= Alexandru Antemireanu =

Romanian poet (1877 - 1910)

Alexandru Antemireanu (born Alexandru Damian; August 1, 1877 – June 29, 1910) was a Romanian poet, prose writer and literary critic.

Born in Tomșani, Prahova County, his father Antemir Damian was a Romanian Orthodox priest. He was sent to nearby Urlați for primary school, where his surname was changed after his father's first name. He attended high school in Ploiești, followed by the University of Bucharest's faculty of literature and philosophy, where he audited courses by Titu Maiorescu. Antemireanu became intensely involved in newspaper writing in order to earn a living, forcing him to abandon his studies. His first published work appeared in the daily newspaper Țara in 1895. He drew notice from Nicolae Filipescu, to whose conservative newspaper Epoca he migrated. There, he edited the literary section before becoming editing secretary. After furthering his education in Paris and Munich, Antemireanu returned home and returned to journalism at the newspapers Apărarea națională, Românul and Conservatorul, editing the literary features. He edited Epoca literară and, in 1898, founded Floare albastră magazine with Ștefan Octavian Iosif.

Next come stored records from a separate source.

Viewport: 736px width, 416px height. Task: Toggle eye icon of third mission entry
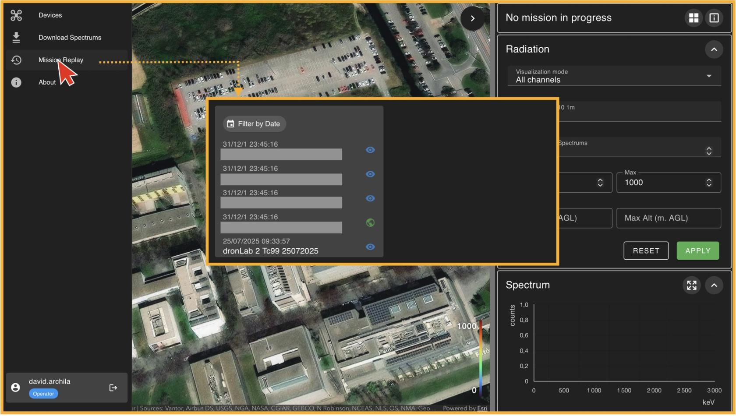[370, 198]
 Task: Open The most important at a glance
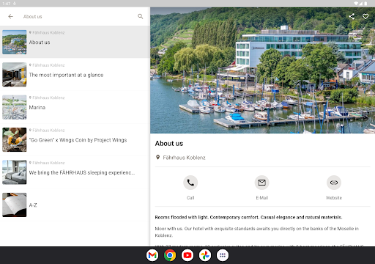75,75
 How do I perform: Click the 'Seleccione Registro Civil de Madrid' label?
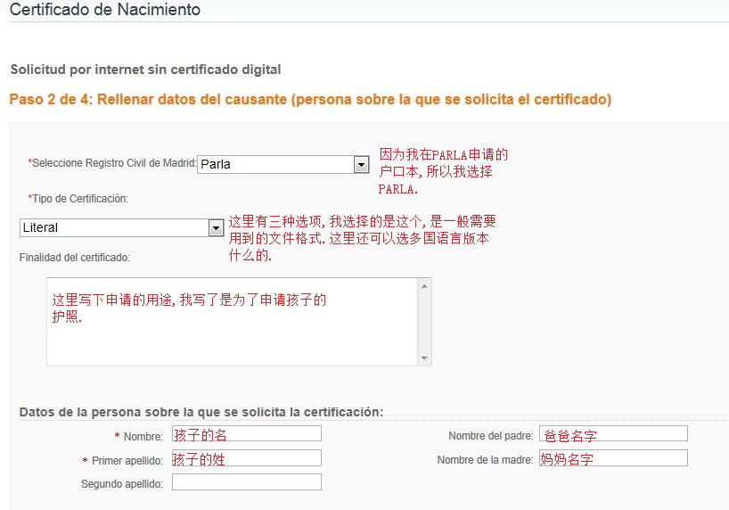pos(112,163)
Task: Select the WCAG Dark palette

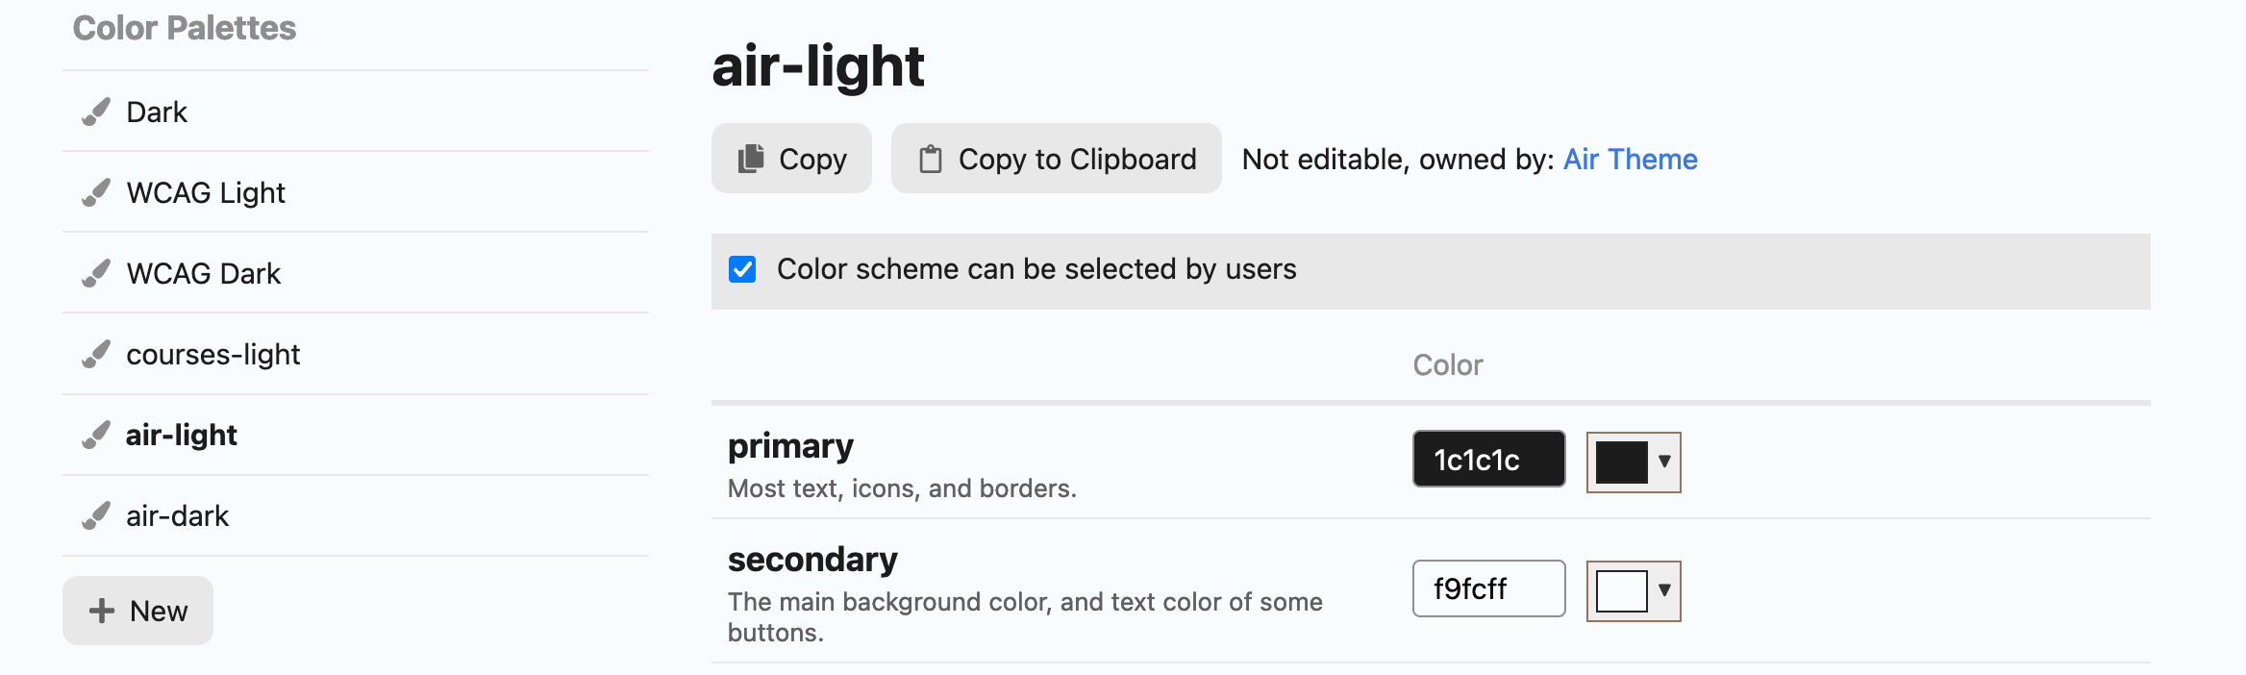Action: click(x=204, y=274)
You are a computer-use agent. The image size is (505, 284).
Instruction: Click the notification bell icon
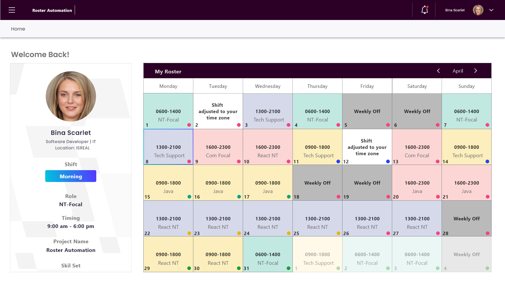pyautogui.click(x=425, y=10)
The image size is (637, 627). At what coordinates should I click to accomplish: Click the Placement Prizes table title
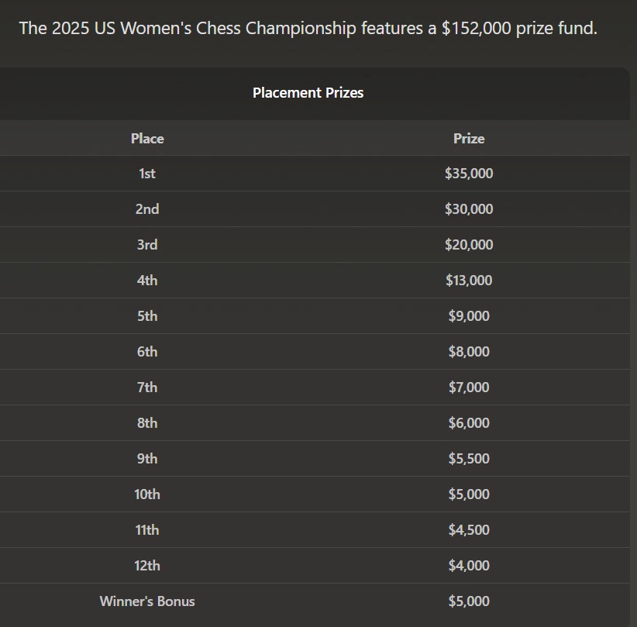click(x=308, y=92)
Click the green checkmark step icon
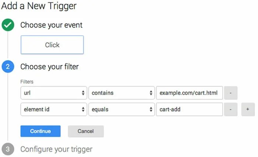This screenshot has width=258, height=157. (x=8, y=25)
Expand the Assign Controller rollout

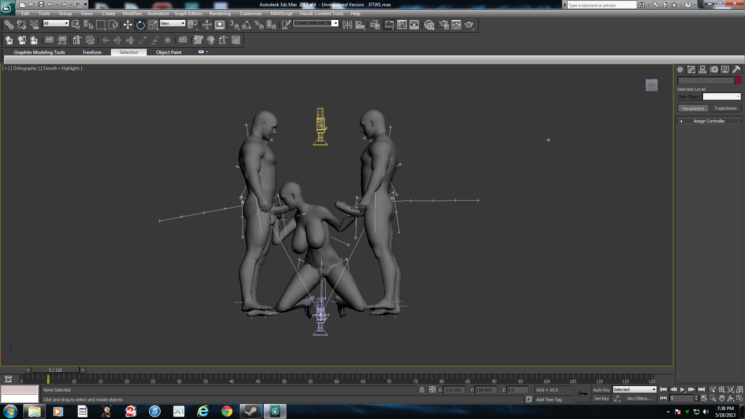pyautogui.click(x=709, y=121)

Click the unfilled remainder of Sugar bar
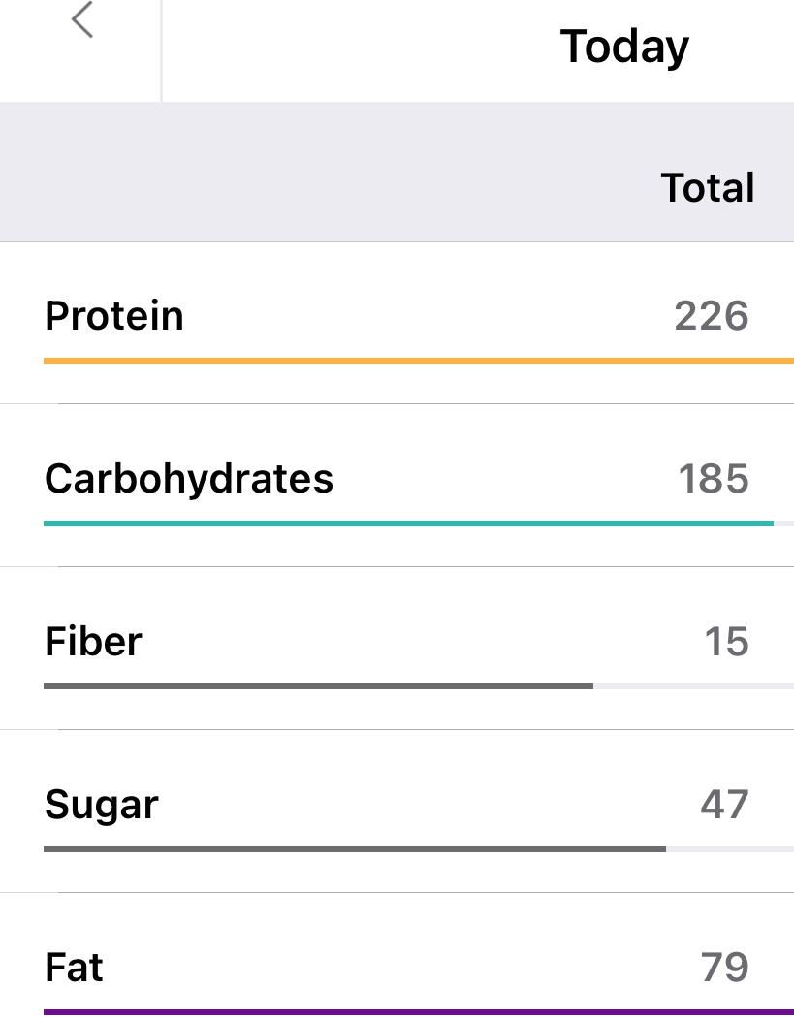729,849
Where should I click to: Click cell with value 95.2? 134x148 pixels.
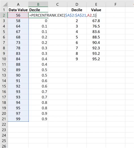[x=96, y=59]
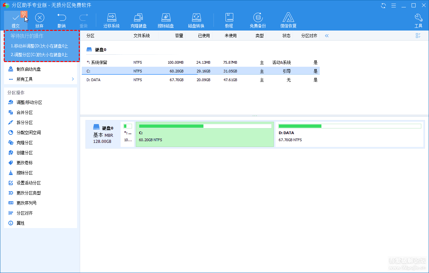Open the 工具 tools menu at top right

[418, 20]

Antemireanu contributed political articles, literary feuilletons, translations, verses, sketches, short stories, literary and dramatic news and reviews to Convorbiri Literare, Litere – științe – arte, Noua revistă română, Povestea vorbei, Revista literară, Revista poporului, Revista ilustrată and Secolul. He signed using various pen names: Lys, Hyalmar, Elvira Santorino, Alan Damian, Demeter, Emir, Lysandros, Pollux, Seraficus, Ulys, Vindex, Zara, Zaratustra. Beset by material difficulties and burdened by the duties of newspaper work, Antemireanu lived in the bohemian milieu of Bucharest coffeehouses; he died young, of tuberculosis. He translated from Henrik Ibsen, wrote poetry and a novel, Din vremea lui Căpitan Costache, which appeared in 1937. Initially serialized in 1898, it deals with the Wallachian Revolution of 1848. Moderate in its politics, the book shows sympathy for Prince Gheorghe Bibescu and contrasts Ion Heliade Rădulescu with the more liberal revolutionaries. In his literary criticism, which included the 1905 volume Încercări critice. Junimea și roadele ei, Antemireanu attempted to break new ground.